• Required action
The answer should contain each record below, repeated exactly.

• Input records
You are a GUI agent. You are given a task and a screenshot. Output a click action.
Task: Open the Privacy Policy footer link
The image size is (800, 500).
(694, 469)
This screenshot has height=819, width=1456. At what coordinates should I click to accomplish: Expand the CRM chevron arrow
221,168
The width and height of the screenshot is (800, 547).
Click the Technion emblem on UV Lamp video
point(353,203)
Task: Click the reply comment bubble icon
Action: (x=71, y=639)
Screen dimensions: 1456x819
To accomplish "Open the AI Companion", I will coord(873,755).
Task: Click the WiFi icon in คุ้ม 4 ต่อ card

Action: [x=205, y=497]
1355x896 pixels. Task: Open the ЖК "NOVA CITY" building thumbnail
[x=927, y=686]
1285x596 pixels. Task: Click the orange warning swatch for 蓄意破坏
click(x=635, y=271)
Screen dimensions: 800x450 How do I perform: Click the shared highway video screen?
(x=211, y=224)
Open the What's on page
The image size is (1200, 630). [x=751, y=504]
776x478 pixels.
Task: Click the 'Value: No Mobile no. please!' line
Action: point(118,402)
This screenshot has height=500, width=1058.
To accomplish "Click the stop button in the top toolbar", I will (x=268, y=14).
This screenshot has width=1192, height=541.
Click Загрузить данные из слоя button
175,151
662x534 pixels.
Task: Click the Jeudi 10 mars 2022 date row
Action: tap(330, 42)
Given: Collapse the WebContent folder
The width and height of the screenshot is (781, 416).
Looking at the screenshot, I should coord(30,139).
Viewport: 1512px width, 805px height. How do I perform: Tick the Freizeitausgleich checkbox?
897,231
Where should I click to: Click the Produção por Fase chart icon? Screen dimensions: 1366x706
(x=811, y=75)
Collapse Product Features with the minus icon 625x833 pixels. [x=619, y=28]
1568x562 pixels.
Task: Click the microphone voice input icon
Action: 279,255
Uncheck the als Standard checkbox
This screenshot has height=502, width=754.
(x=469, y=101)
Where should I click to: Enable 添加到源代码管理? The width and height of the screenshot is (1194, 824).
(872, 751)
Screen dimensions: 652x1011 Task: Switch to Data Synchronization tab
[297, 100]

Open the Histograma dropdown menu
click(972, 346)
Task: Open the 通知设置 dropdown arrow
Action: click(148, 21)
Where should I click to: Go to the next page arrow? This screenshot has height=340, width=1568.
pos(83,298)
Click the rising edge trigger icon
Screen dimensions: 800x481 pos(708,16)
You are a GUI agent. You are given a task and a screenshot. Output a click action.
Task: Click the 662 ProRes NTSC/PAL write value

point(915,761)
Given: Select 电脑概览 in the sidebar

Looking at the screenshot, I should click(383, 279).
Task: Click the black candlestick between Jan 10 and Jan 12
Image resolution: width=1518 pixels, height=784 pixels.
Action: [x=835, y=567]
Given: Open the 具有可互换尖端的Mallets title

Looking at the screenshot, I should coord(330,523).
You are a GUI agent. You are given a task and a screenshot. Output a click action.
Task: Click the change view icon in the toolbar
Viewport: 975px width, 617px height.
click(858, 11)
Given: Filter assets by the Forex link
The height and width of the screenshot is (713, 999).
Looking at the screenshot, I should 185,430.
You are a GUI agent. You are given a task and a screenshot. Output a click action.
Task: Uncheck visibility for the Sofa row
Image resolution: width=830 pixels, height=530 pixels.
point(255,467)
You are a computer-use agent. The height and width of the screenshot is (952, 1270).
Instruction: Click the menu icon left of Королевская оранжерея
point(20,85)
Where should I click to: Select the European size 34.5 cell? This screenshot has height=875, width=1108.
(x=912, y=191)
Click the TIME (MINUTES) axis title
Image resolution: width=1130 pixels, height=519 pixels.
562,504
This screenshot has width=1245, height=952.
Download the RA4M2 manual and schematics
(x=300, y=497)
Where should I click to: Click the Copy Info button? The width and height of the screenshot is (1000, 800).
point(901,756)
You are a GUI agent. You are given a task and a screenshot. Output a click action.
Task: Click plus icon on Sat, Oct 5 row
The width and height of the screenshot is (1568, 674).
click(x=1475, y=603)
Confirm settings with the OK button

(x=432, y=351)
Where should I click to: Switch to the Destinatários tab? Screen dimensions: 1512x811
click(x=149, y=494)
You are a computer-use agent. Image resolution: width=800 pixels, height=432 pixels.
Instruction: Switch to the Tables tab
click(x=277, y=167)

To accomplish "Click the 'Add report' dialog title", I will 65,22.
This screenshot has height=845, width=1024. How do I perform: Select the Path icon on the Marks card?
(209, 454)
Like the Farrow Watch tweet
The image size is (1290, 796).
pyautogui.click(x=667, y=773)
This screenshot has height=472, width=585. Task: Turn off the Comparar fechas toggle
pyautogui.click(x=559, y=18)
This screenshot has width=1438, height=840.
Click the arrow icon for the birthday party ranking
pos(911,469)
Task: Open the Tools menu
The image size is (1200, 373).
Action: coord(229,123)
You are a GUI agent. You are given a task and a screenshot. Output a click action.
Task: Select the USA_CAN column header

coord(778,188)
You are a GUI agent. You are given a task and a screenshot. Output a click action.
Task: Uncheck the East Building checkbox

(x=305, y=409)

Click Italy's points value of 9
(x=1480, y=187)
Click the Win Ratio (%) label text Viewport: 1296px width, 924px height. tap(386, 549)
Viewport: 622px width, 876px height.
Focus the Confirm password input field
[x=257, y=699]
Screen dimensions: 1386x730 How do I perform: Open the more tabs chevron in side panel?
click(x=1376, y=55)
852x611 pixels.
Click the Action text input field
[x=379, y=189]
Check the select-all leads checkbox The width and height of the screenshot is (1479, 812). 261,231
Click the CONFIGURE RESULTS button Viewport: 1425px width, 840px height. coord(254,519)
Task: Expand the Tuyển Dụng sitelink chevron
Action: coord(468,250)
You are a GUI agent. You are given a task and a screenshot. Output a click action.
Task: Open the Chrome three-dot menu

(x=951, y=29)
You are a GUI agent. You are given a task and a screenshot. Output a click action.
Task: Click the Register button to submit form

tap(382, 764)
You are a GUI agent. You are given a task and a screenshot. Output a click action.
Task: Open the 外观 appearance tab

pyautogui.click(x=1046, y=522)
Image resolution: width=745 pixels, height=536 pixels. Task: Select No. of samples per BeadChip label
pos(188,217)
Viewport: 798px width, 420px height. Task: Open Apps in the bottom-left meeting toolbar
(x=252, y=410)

• Answer to this exercise
You are a GUI agent. You are given a task and a screenshot. Output a click action.
Task: Open the Privacy Policy footer link
The image size is (800, 500).
(694, 469)
This screenshot has height=819, width=1456. At what coordinates should I click to accomplish: Expand the CRM chevron arrow
221,168
The width and height of the screenshot is (800, 547).
Click the Technion emblem on UV Lamp video
point(353,203)
Task: Click the reply comment bubble icon
Action: (x=71, y=639)
Screen dimensions: 1456x819
To accomplish "Open the AI Companion", I will coord(873,755).
Task: Click the WiFi icon in คุ้ม 4 ต่อ card

Action: [x=205, y=497]
1355x896 pixels. Task: Open the ЖК "NOVA CITY" building thumbnail
[x=927, y=686]
1285x596 pixels. Task: Click the orange warning swatch for 蓄意破坏
click(x=635, y=271)
Screen dimensions: 800x450 How do I perform: Click the shared highway video screen?
(x=211, y=224)
Open the What's on page
The image size is (1200, 630). [x=751, y=504]
776x478 pixels.
Task: Click the 'Value: No Mobile no. please!' line
Action: point(118,402)
This screenshot has height=500, width=1058.
To accomplish "Click the stop button in the top toolbar", I will (x=268, y=14).
This screenshot has width=1192, height=541.
Click Загрузить данные из слоя button
175,151
662x534 pixels.
Task: Click the Jeudi 10 mars 2022 date row
Action: tap(330, 42)
Given: Collapse the WebContent folder
The width and height of the screenshot is (781, 416).
Looking at the screenshot, I should coord(30,139).
Viewport: 1512px width, 805px height. How do I perform: Tick the Freizeitausgleich checkbox?
897,231
Where should I click to: Click the Produção por Fase chart icon? Screen dimensions: 1366x706
(x=811, y=75)
Collapse Product Features with the minus icon 625x833 pixels. [x=619, y=28]
1568x562 pixels.
Task: Click the microphone voice input icon
Action: 279,255
Uncheck the als Standard checkbox
This screenshot has height=502, width=754.
(x=469, y=101)
Where should I click to: Enable 添加到源代码管理? The width and height of the screenshot is (1194, 824).
(872, 751)
Screen dimensions: 652x1011 Task: Switch to Data Synchronization tab
[297, 100]

Open the Histograma dropdown menu
click(972, 346)
Task: Open the 通知设置 dropdown arrow
Action: click(148, 21)
Where should I click to: Go to the next page arrow? This screenshot has height=340, width=1568.
pos(83,298)
Click the rising edge trigger icon
Screen dimensions: 800x481 pos(708,16)
You are a GUI agent. You are given a task and a screenshot. Output a click action.
Task: Click the 662 ProRes NTSC/PAL write value

point(915,761)
Given: Select 电脑概览 in the sidebar

Looking at the screenshot, I should click(383, 279).
Task: Click the black candlestick between Jan 10 and Jan 12
Image resolution: width=1518 pixels, height=784 pixels.
Action: [x=835, y=567]
Given: Open the 具有可互换尖端的Mallets title

Looking at the screenshot, I should coord(330,523).
You are a GUI agent. You are given a task and a screenshot. Output a click action.
Task: Click the change view icon in the toolbar
Viewport: 975px width, 617px height.
click(858, 11)
Given: Filter assets by the Forex link
The height and width of the screenshot is (713, 999).
Looking at the screenshot, I should 185,430.
You are a GUI agent. You are given a task and a screenshot. Output a click action.
Task: Uncheck visibility for the Sofa row
Image resolution: width=830 pixels, height=530 pixels.
point(255,467)
You are a computer-use agent. The height and width of the screenshot is (952, 1270).
Instruction: Click the menu icon left of Королевская оранжерея
point(20,85)
Where should I click to: Select the European size 34.5 cell? This screenshot has height=875, width=1108.
(x=912, y=191)
Click the TIME (MINUTES) axis title
Image resolution: width=1130 pixels, height=519 pixels.
562,504
This screenshot has width=1245, height=952.
Download the RA4M2 manual and schematics
(x=300, y=497)
Where should I click to: Click the Copy Info button? The width and height of the screenshot is (1000, 800).
point(901,756)
You are a GUI agent. You are given a task and a screenshot. Output a click action.
Task: Click plus icon on Sat, Oct 5 row
The width and height of the screenshot is (1568, 674).
click(x=1475, y=603)
Confirm settings with the OK button

(x=432, y=351)
Where should I click to: Switch to the Destinatários tab? Screen dimensions: 1512x811
click(x=149, y=494)
You are a computer-use agent. Image resolution: width=800 pixels, height=432 pixels.
Instruction: Switch to the Tables tab
click(x=277, y=167)

To accomplish "Click the 'Add report' dialog title", I will 65,22.
This screenshot has height=845, width=1024. How do I perform: Select the Path icon on the Marks card?
(209, 454)
Like the Farrow Watch tweet
The image size is (1290, 796).
pyautogui.click(x=667, y=773)
This screenshot has height=472, width=585. Task: Turn off the Comparar fechas toggle
pyautogui.click(x=559, y=18)
This screenshot has width=1438, height=840.
Click the arrow icon for the birthday party ranking
pos(911,469)
Task: Open the Tools menu
The image size is (1200, 373).
Action: coord(229,123)
You are a GUI agent. You are given a task and a screenshot. Output a click action.
Task: Select the USA_CAN column header

coord(778,188)
You are a GUI agent. You are given a task and a screenshot. Output a click action.
Task: Uncheck the East Building checkbox

(x=305, y=409)

Click Italy's points value of 9
(x=1480, y=187)
Click the Win Ratio (%) label text Viewport: 1296px width, 924px height. tap(386, 549)
Viewport: 622px width, 876px height.
Focus the Confirm password input field
[x=257, y=699]
Screen dimensions: 1386x730 How do I perform: Open the more tabs chevron in side panel?
click(x=1376, y=55)
852x611 pixels.
Click the Action text input field
[x=379, y=189]
Check the select-all leads checkbox The width and height of the screenshot is (1479, 812). 261,231
Click the CONFIGURE RESULTS button Viewport: 1425px width, 840px height. coord(254,519)
Task: Expand the Tuyển Dụng sitelink chevron
Action: coord(468,250)
You are a GUI agent. You are given a task and a screenshot. Output a click action.
Task: Open the Chrome three-dot menu

(x=951, y=29)
You are a GUI agent. You are given a task and a screenshot. Output a click action.
Task: Click the Register button to submit form

tap(382, 764)
You are a GUI agent. You are given a task and a screenshot. Output a click action.
Task: Open the 外观 appearance tab

pyautogui.click(x=1046, y=522)
Image resolution: width=745 pixels, height=536 pixels. Task: Select No. of samples per BeadChip label
pos(188,217)
Viewport: 798px width, 420px height. Task: Open Apps in the bottom-left meeting toolbar
(x=252, y=410)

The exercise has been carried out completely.